O cineasta coreano Kim Ki-Duk ganhou alguma celebridade no circuito dos festivais e do chamado cinema de "arte e ensaio" com um filme que se intitulava "A Ilha", mas que também ficou conhecido, coloquialmente, como "o filme dos anzóis". "Primavera, Verão, Outono, Inverno...e Primavera" é um filme completamente diferente.

Como o título "circular" indicia, o filme é também ele... circular. Divido em cinco episódios correspondentes cada um a uma das palavras do título, Primavera, Verão, etc..., é uma história centrada na relação entre um velho monge budista e um jovem aprendiz. No final, no derradeiro episódio, o jovem, que acompanhámos ao longo das diversas fases da vida, tornou-se, por sua vez, no "velho monge", que recebe, agora ele, um jovem aprendiz para guiar. Se é um filme aparentemente centrado no budismo e na sua visão e concepção do mundo, é curioso que Kim Ki-Duk, em entrevistas, tenha dito que ele próprio é cristão, conhece pouco do budismo e não fez nenhuma pesquisa especial para o filme. Acrescentou que os rituais mostrados (como a sessão de entalhamento de caracteres para aplacar a cólera do rapaz), assim como os ensinamentos e os aforismos proferidos pelo velho monge, são inteiramente da sua cabeça. "Primavera, Verão..." seria, desse modo, menos um "filme budista" do que uma visão, mais ou menos fundamentada (imaginamos que um cristão coreano esteja ainda assim mais próximo do budismo do que um cristão português, por exemplo), dos preceitos budistas, encarados a partir daquela perspectiva serena que corresponde também ao lugar-comum que no Ocidente se tem sobre as filosofias e religiões "orientais".

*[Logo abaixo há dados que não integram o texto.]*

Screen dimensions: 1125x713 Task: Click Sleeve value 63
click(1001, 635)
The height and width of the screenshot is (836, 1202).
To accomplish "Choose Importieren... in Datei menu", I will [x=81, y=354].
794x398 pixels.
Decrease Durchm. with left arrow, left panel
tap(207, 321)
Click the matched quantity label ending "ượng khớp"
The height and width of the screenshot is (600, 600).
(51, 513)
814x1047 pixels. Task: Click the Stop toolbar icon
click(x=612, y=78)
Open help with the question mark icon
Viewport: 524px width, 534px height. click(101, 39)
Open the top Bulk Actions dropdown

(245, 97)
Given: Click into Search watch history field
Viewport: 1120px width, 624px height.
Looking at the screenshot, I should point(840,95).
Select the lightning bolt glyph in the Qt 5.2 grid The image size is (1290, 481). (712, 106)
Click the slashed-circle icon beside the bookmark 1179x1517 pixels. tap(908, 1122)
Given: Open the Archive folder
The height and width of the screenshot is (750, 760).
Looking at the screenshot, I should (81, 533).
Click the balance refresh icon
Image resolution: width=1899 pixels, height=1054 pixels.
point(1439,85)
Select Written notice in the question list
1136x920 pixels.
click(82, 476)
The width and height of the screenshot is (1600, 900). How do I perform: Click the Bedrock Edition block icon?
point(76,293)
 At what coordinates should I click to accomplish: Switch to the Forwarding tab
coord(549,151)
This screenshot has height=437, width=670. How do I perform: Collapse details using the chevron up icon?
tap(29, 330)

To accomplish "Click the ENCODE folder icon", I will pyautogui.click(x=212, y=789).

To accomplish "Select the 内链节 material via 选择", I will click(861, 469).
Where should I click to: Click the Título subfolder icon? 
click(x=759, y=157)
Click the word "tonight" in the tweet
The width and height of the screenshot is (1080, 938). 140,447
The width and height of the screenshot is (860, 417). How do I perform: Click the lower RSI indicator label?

Seja isso ou não, apenas o primeiro episódio parece inteiramente satisfatório. É o mais simples também, o mais orgânico, o que parece mais sincero. Aquele que parece anunciar algo que o filme nunca chega a cumprir: por exemplo, a relação com a natureza, a absoluta integração do ser humano no meio ambiente, que é uma coisa que para os ocidentais tem algo de panteísta. As melhores cenas são as mais contemplativas, as que mostram o miúdo a "descobrir" a terra, a água, os animais - e depois a descobrir o (literal) peso da culpa por os ter maltratado, simbolizado pela pedra que o velho monge o obriga a carregar às costas. Em sentido comum e coloquial, os primeiros vinte minutos são os mais "zen" e os mais interessantes. Depois, Kim Ki-duk sente necessidade de criar uma "intriga" (o desaparecimento e regresso do rapaz), construir uma narrativa, e a sensação de unidade mantém-se apenas artificial e programaticamente. Só regressa no princípio do episódio final, quando o rapaz tornado velho monge regressa e percorre os lugares do início, numa estrutura de planos que reproduz a do princípio do filme.

Tem o seu charme, o filme, mas fica a milhas de um outro, realizado por Bae Yong-Kyun, que ganhou o Leopardo de Ouro de Locarno em 1989 e se chamava "Por que é que Bodhi Dharma foi para Leste?" - este muito mais intenso, mais austero, mais doce, e eventualmente mais sério.